• _PROBLEM STATEMENT_: Reproduce exactly the run of lines that begins with the one containing "Given: Click the" and ends with the last line of the records, omitting pictures.

▽

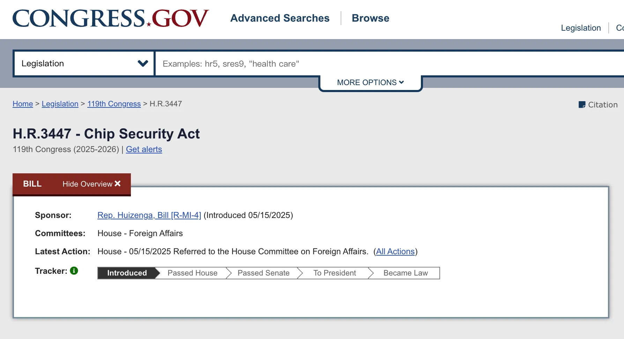View All Actions link
The image size is (624, 339).
click(395, 251)
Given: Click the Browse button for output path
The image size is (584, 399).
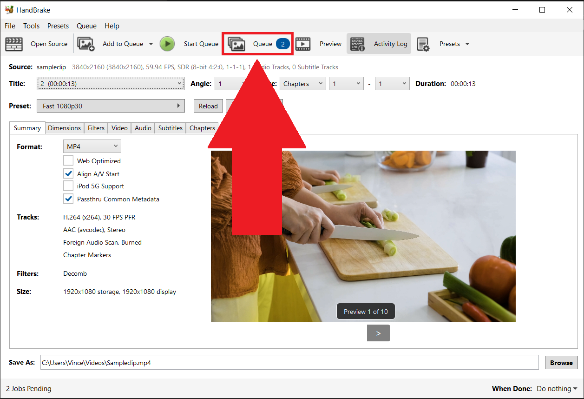Looking at the screenshot, I should tap(561, 362).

△

• _TASK OUTPUT_:
Given: Click the Browse button for output path
The image size is (584, 399).
Looking at the screenshot, I should tap(561, 362).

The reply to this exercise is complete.